Avatar® (Fox, 2009) isn’t the first faux liberal special effects driven science fiction picture to portray a dubious character transformed into a hero thanks to a technology oddly similar to the technology used to make the film, but it is the most insulting.
Jake, the great paralyzed white hope, gets to walk again and save a new age primitive planet called Pandora thanks to the Avatar® technology that allows him to “drive” a manufactured body that looks like one of the giant, blue, world music loving natives. The Avatar® technology soon turns into a capitalist fantasy about the absolute fusion of movies and video games. This little allegory casts the 3D technology, and Cameron, as redemption’s conditions of possibility.
Like many contemporary Hollywood movies, Avatar® manages its exhibition with a lazy voiceover. The dialogue made me laugh aloud several time at its stupidity, for example whenever a character said “unobtainium,” the name of the resource earthlings are hoping to harvest on Pandora.

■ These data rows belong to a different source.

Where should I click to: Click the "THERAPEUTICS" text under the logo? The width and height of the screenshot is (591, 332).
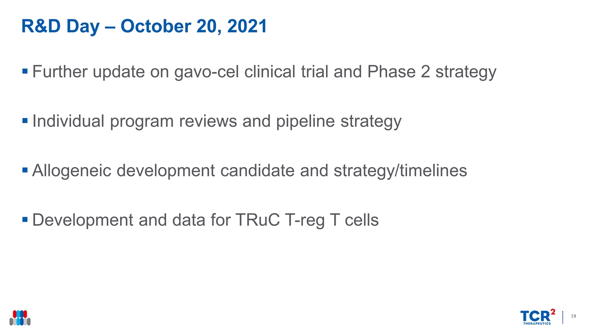tap(536, 323)
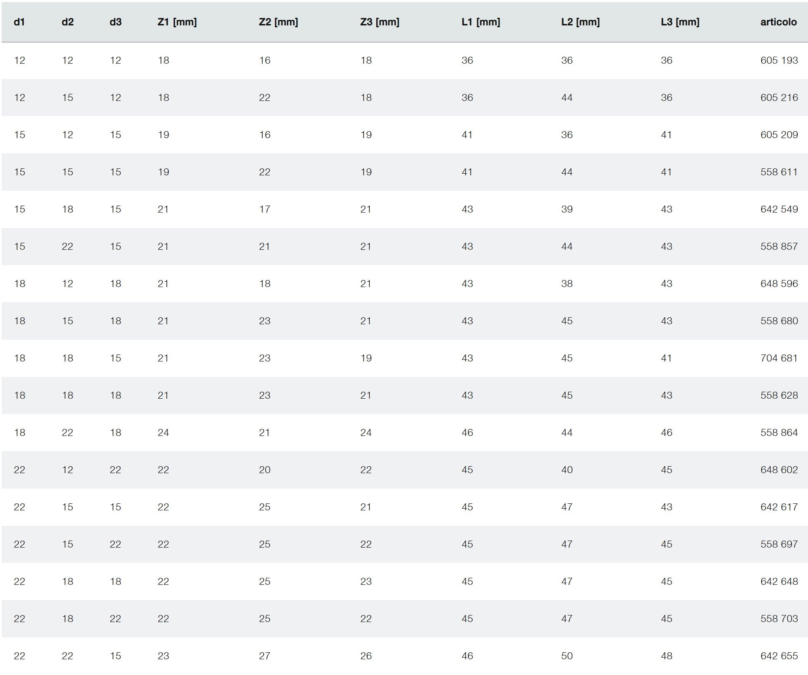Select article number 558 611
This screenshot has width=808, height=675.
point(779,172)

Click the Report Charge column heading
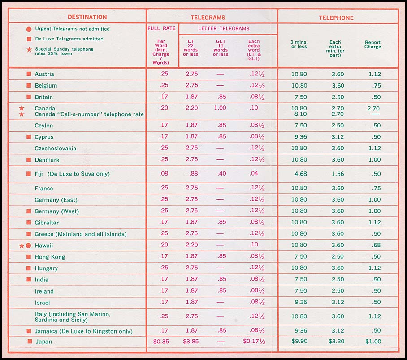tap(372, 44)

Most of the Avatar® is spent displaying the 3d, and as a result it doesn’t get going for two hours. Cameron lifts a lot of material from Strange Days (Bigelow, Lightstorm, 20th Century Fox, 1995,) a project he wrote for, and probably with, his ex-wife Kathryn Bigelow: the fantasy of technology that enables the crippled to have the sensation of walking again, an extreme close up of an eye opening near the beginning, etc. The film feels like Cameron’s Cheyenne Autumn (Ford, Warner Bros. Pictures, 1964) an embarrassing attempt to atone for the portrayal of aliens in his eponymous film. (The same division between military personnel and scientists obtains in Avatar® and Aliens (20th Century Fox Film Corporation, 1986) as does the same actress, Sigourney Weaver, though she appears to have lost her thespian skills.)

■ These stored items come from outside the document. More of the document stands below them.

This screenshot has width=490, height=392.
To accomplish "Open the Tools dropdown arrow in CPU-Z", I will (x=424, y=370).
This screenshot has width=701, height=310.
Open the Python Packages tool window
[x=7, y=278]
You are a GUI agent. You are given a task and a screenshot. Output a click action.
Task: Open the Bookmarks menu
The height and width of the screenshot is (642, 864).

The 3D is mediocre at best, and objects in the film seemed to be glued onto receding planes rather than giving the impression of continuous volume. For all the hype around the 3D technology, Cameron and the crew didn’t invent a single new type of image. Every shot anchors itself in a picture plane of some kind, most often a flat or slightly out of focus background. Some of the images near the beginning of the movie rely on the planar recession so familiar to art historian. Furthermore, Avatar® doesn’t do much with the edges of the screen, and by default every shot remains enclosed by a frame confining the images to conventional pictorial structures. All of the old school, cliché, 3D compositions get their turn: a punch coming out to the audience, the lid of a pod shutting on us, a putting mat that extends out from the screen, ashes and spores that drift into the theatrical space. The new technology produces slightly better versions of conventional compositions where it should enable new ones. The most interesting thing it does is to produce shots that seem like moving black-light posters with a kind of depth, which doesn’t interest me. Even if the 3D had been perfect, I wouldn’t have been able to get over wearing the glasses, which in my case meant wearing 2 sets of eyewear. As Sasha Frere-Jones pointed out on his charming twitter feed, if one had a camera at a screening, one could update the cover of the black and red presses edition of Guy Debord’s The Society of the Spectacle.
Avatar’s® racial politics have been adequately critiqued here and even at Gawker. I will only add that the fantasy of reverse racial passing offered by Avatar® as both ideology and commodity can be found in many examples beyond Dances With Wolves. See, for example, the opening sequence of Charlie’s Angels (Columbia, 2000.)